» **PROBLEM DESCRIPTION**
Reply with only a number, the count of lines in the listing that include the word "green".

» **INPUT DATA**
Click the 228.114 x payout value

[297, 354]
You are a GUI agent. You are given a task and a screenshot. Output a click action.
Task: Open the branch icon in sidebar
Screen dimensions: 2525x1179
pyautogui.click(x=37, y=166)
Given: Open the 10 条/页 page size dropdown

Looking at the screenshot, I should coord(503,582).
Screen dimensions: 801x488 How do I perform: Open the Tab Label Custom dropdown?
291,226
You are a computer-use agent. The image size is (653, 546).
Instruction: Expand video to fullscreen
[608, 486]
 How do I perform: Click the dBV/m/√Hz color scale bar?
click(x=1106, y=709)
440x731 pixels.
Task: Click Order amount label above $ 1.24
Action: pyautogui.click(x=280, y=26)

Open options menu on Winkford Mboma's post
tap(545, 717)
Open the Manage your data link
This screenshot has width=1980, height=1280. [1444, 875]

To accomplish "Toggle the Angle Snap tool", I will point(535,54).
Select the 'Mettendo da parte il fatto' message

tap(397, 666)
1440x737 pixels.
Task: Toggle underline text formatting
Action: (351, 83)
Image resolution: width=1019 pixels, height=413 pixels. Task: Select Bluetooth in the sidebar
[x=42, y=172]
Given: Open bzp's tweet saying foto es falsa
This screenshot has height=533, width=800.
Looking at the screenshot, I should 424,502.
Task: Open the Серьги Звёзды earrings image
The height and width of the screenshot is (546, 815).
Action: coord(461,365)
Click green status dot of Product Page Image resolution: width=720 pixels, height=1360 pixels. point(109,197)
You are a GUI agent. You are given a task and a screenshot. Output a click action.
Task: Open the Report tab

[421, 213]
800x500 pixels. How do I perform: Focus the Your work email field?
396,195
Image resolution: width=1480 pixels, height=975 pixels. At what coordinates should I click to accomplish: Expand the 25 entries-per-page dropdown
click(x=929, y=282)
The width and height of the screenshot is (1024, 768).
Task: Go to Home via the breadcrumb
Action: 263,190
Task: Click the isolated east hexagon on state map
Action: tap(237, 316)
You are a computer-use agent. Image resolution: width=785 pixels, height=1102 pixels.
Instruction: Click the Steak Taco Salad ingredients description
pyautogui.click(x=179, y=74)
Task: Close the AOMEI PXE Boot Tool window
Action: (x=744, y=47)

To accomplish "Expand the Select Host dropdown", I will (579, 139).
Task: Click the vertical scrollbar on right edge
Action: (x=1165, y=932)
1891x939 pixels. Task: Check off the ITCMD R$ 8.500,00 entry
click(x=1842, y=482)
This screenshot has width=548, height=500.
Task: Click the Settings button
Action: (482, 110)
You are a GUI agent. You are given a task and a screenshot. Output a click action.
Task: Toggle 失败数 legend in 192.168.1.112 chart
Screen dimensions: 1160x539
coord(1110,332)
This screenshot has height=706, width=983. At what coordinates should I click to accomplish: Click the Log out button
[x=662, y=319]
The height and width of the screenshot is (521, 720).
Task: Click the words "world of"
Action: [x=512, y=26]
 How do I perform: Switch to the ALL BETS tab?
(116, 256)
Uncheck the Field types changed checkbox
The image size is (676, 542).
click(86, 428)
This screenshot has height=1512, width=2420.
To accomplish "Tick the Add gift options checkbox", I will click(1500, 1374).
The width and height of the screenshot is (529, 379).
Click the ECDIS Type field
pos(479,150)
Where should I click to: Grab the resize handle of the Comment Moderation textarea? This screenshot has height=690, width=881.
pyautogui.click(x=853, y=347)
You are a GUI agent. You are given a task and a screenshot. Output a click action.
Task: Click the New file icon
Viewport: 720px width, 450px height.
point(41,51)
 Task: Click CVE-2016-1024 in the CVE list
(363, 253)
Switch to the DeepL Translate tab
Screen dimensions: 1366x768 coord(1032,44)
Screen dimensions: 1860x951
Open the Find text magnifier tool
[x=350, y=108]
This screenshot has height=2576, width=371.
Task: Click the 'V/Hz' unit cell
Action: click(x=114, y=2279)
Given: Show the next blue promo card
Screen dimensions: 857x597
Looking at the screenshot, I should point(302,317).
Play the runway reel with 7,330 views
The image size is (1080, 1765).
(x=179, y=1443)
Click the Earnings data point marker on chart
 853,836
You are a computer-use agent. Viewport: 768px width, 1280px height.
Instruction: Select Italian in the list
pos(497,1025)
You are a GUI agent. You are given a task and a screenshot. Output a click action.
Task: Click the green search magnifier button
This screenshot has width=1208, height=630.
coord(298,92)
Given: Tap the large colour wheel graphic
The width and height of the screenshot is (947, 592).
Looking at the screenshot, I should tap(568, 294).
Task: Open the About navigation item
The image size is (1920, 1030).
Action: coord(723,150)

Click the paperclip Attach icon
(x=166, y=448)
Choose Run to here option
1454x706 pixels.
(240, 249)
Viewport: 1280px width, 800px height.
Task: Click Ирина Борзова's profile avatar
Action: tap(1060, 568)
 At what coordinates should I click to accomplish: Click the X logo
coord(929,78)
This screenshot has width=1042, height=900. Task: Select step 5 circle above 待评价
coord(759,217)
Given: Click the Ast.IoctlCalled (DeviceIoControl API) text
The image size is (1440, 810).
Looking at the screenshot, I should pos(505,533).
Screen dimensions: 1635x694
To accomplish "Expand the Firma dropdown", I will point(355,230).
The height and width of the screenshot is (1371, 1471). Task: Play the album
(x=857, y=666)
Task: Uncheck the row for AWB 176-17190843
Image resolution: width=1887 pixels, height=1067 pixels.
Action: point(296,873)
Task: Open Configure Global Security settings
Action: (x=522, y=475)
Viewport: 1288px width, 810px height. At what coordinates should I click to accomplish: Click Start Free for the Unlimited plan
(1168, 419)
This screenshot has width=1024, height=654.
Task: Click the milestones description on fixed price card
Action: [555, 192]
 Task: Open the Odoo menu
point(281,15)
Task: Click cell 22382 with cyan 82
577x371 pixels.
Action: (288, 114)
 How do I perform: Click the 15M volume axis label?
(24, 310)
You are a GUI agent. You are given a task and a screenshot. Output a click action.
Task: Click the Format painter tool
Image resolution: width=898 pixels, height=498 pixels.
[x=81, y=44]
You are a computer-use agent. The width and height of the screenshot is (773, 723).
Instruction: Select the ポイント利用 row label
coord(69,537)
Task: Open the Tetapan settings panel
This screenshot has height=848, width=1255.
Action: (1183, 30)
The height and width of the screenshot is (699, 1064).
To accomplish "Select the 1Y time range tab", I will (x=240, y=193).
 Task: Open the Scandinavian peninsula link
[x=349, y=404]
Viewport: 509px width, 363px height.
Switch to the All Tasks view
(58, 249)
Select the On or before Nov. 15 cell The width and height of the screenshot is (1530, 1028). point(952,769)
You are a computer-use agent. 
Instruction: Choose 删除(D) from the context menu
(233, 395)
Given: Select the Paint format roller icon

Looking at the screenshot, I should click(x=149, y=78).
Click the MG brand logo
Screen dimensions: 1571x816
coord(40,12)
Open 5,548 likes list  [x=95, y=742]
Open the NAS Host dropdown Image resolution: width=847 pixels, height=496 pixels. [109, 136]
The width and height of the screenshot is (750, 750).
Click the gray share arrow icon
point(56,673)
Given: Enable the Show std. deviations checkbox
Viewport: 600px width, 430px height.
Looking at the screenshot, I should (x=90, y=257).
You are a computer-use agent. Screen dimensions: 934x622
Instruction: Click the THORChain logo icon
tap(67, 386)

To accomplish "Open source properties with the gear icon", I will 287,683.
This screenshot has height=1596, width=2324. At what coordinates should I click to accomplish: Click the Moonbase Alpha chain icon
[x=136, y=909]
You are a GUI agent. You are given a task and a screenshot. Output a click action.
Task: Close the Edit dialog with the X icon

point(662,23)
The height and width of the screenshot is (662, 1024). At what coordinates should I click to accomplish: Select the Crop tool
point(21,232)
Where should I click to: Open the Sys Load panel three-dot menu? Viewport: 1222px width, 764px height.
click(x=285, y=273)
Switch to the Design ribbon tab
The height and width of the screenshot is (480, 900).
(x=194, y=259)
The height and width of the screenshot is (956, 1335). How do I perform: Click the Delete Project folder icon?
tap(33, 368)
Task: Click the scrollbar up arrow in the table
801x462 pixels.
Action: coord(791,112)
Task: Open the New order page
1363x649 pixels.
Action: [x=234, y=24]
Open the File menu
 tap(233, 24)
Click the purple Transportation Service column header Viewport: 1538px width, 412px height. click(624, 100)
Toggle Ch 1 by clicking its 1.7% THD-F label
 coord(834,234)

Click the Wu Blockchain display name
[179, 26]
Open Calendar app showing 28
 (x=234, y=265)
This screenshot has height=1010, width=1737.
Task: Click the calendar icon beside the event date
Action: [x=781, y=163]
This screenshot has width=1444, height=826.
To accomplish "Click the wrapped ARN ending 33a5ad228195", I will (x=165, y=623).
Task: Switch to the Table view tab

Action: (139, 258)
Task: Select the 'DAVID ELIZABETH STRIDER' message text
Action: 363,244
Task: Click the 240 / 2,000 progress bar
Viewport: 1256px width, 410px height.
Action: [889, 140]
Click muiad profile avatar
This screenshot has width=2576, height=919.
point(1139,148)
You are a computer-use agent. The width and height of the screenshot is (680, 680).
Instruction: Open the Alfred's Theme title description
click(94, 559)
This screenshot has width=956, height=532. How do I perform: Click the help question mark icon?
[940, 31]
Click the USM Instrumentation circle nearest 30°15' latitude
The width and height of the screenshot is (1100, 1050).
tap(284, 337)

» **SOLUTION**
2